Juan Carlos I firma la ley de abdicación que pone fin a su reinado

  • El Rey abraza emocionado al Príncipe y le cede su silla tras firmar la Ley de Abdicación
  • 170 representantes institucionales presencian su último acto oficial como jefe del Estado

Con el rostro cargado de emoción, el Rey Don Juan Carlos formalizó a las 18,13 horas de este miercoles 18 de junio en el Palacio Real el traspaso de la Jefatura del Estado a su hijo Felipe VI. Tras firmar la Ley orgánica de Abdicación, el monarca dio un beso a su esposa la reina Doña Sofía y posteriormente se fundió en un abrazo con su hijo, al que cedió su silla en un gesto cargado de simbolismo. Unos minutos después también besó a sus nietas, Leonor, que se convertirá a partir de la medianoche en Princesa de Asturias y su hermana Sofía.
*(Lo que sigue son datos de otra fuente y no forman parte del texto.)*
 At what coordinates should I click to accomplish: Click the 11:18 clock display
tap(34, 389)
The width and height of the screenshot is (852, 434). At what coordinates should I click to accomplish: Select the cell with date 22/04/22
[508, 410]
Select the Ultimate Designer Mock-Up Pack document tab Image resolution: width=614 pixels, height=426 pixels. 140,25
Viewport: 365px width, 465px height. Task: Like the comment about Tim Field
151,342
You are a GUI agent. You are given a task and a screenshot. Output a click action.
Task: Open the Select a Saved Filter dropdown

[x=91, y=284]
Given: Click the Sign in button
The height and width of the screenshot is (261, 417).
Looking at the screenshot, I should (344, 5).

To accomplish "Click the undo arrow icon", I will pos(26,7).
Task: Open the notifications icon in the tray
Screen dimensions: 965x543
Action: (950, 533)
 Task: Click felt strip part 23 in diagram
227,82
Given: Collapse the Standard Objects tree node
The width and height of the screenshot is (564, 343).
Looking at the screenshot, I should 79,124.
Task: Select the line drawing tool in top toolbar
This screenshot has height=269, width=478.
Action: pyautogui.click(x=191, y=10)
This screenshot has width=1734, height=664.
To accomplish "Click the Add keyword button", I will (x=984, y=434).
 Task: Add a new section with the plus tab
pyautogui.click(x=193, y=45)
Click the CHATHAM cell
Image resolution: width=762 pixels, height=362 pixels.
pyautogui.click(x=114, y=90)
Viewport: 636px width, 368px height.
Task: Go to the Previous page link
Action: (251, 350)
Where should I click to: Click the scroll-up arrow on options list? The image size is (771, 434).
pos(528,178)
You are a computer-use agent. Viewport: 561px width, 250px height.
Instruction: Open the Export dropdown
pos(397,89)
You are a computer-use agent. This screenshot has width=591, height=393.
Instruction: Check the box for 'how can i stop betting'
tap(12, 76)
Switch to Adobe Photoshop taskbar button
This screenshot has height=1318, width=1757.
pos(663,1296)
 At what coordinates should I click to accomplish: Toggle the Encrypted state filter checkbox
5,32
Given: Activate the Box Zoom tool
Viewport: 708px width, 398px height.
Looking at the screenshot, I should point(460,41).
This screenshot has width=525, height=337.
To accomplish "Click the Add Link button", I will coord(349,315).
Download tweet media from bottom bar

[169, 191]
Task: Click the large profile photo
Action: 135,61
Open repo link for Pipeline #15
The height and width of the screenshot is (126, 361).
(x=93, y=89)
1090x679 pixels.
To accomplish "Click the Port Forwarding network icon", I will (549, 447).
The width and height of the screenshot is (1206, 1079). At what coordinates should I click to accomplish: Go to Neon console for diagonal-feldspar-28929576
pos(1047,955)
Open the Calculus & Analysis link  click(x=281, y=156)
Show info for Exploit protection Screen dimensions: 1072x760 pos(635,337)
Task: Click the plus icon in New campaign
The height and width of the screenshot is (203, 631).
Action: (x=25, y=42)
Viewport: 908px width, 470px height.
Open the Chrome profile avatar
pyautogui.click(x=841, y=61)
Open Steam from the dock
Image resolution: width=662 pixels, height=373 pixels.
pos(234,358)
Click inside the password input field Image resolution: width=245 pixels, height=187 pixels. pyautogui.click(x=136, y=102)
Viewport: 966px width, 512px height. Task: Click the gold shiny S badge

La ley de abdicación entrará en vigor esta misma medianoche, por lo que Felipe VI llegará siendo Rey al Congreso de los Diputados en la mañana del día 19, cuando tendrá lugar la ceremonia de proclamación del nuevo monarca en una sesión solemne de las Cortes Generales.

En presencia de las principales autoridades, la ceremonia de la sanción de la abdicación dio comienzo pasadas las seis de la tarde en el Salón de Columnas del Palacio Real. Don Juan Carlos, acompañado por Doña Sofía, el Príncipe, Doña Letizia y las infantas Leonor y Sofía, fueron recibidos en medio de los aplausos de los invitados a la ceremonia. Acto seguido sonó el himno nacional, que todos los presentes escucharon en pié.

Posteriormente, el subsecretario de Presidencia Jaime Pérez Renovales leyó el texto de la Ley de Abdicación, momento en el que Don Juan Carlos ha intercambiado unas palabras cómplices con el todavía Príncipe de Asturias.

Tras la lectura de la ley, el monarca apoyado en su bastón se ha dirigido a la Mesa de las Esfinges del Salón de Columnas para sancionar la norma en virtud de la cual su hijo se convertirá esta medianoche en Felipe VI. Seguidamente ha estampado su firma, con la misma pluma que el monarca, el presidente del Gobierno, Mariano Rajoy, refrendando así la norma según contempla el artículo 64 de la Constitución.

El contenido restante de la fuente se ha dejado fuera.